**** Data supplied

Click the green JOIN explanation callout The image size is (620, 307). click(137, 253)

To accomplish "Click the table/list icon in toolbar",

********
**** Data supplied

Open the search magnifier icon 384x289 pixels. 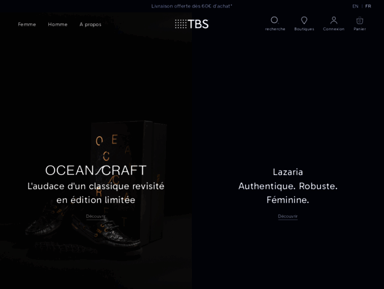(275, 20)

********
**** Data supplied

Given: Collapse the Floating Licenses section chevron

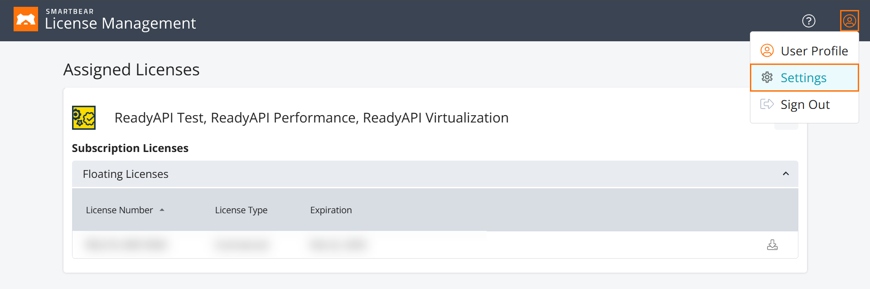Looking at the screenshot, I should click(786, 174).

********

- [Description of the task] Above are the entries. Copy exactly the part that opens with the line containing "Click the green" and closes with the line containing "the table/list icon", and no more.

- [Written solution]
Click the green JOIN explanation callout The image size is (620, 307). click(137, 253)

To accomplish "Click the table/list icon in toolbar",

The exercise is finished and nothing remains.